Atomic Habits

Have you ever gotten stuck trying to implement a really important habit? Why is it so hard to stay consistent? How often do you start a new activity with lots of energy, only to just stop after a few days?

Today’s post will be all about habit formation and how to incorporate consistency into your life. I’ll use the techniques I gained from ‘Atomic Habits’ by James Clear and some of my own little life hacks. You’ll probably want to get a journal out and take down some notes, this will be very interesting!

I’ll discuss what, how and why to form habits, then I’ll introduce you to a concept called habit-stacking and the 2-minute rule.

What are habits? –> Outcome

A habit is essentially a behaviour that is performed automatically or on a regular basis. They are mental shortcuts learned from experience. Your personal feedback loop to living more efficiently.

“Success is the product of daily habits, not a once-in-a-lifetime transformation.”
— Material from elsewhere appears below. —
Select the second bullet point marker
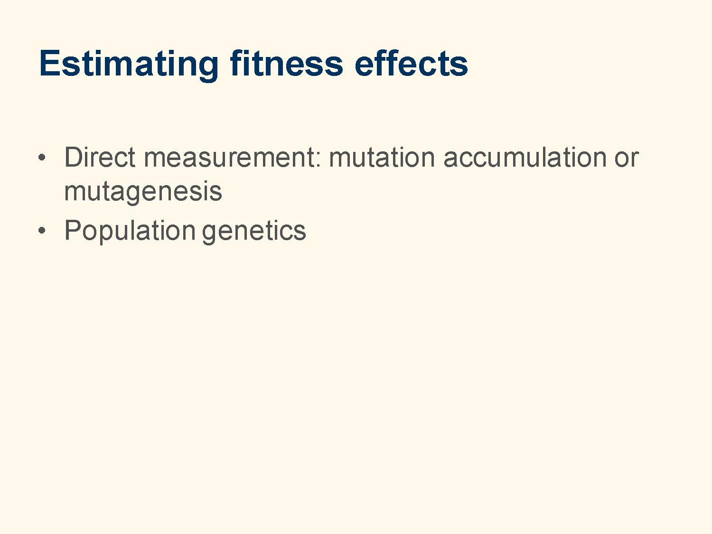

Let’s identify the different between goal-oriented habits and system-oriented habits. Goals are essentially about the results you’d like to achieve. Systems are about the processes that lead to those results. You need to be more concerned with your current trajectory than with your current results.

It’s your commitment to the process that will determine your progress. I think most of the time we become obsessed with achieving a certain goal, without putting much thought into how we’re actually going to get there. So how can we form systems that will allow us to reach those goals?

“If you can get 1% better each day, you’ll end up 37x times better after 365 days.”

How do you form habits that last? –> Processes

It starts with trial and error. The feedback loop involves trying, failing, learning and then trying differently. The emphasis here is on the failing, because that’s often the most demotivating part. You need to realize that failure is part of growth. Progress requires you to unlearn and then relearn. It’s all part of the plan.

There are 2 phases each containing 2 subcategories to the habit loop; a problem phase and a solution phase. The problem phase consists of Cue and Craving, whilst the solution phase consists of Response and Reward.

To put it simply: the cue is about noticing a reward (trigger), craving is wanting that reward (desire), response is about working towards the reward (motivation) and reward ultimately satisfies us or teaches us. This in turn associates the reward with the cue.

Four laws of behaviour change:

  1. Make it obvious
  2. Make it attractive
  3. Make it easy
  4. Make it satisfying

If you combine that concept with the four laws of behaviour change, you’ll amplify the habit formation process. So why form habits?

Why should you form habits? –> Identity

When a habit becomes part of your identity, it feeds the loop that will continuously motivate you. Decide who you want to be. Prove it to yourself with small consistent wins.

Keep the benefits of the habit you’re about to form at the forefront of your mind. You want to remind yourself on a regular basis how this will serve you and why you’re pursuing it.

Familiarize yourself with the concept of failure, because pain is an effective teacher. The more you identify as a ‘perfectionist’ or someone who never fails, the less likely you are to overcome the fear of failure.

Habit stacking

This is a simple trick whereby you pair a new habit with an existing one. For example, if you want to start reading more every night before you go to bed, start immediately after you brush your teeth. This makes it easier for your mind to remember when to do it.

“We are more likely to repeat a behaviour when the experience is satisfying.”

You’re pairing those habits together so that you can stay consistent. Let’s dive into how to develop that consistency.

The two-minute rule

You need to make it as easy as possible to get started. This is one of the most important concepts to learn, because we are often very resistant to habits that seem like mountains to climb.

The two-minute rule is essentially sticking to the new habit for 2 minutes everyday. Want to start reading? Do it for 2 minutes. Want to start meditating? Do it for 2 minutes. Want to start exercising? Do it for 2 minutes.

Master the habit of showing up. It doesn’t have to be perfect. You just need to do it. Once it starts becoming part of who you are, you can optimize and push yourself a little more. The key is to get comfortable with consistency.

“A thousand mile journey begins with a single step.”

I hope this has served you in some way. It’s not easy to form habits that last, but once you make it part of who you are, you’ll never be able to let go. Remember to focus on processes not just goals when forming habits. You will slip up here and there, but don’t give up. You will get there, just keep trying your best.

“The process of building habits is actually the process of becoming yourself.”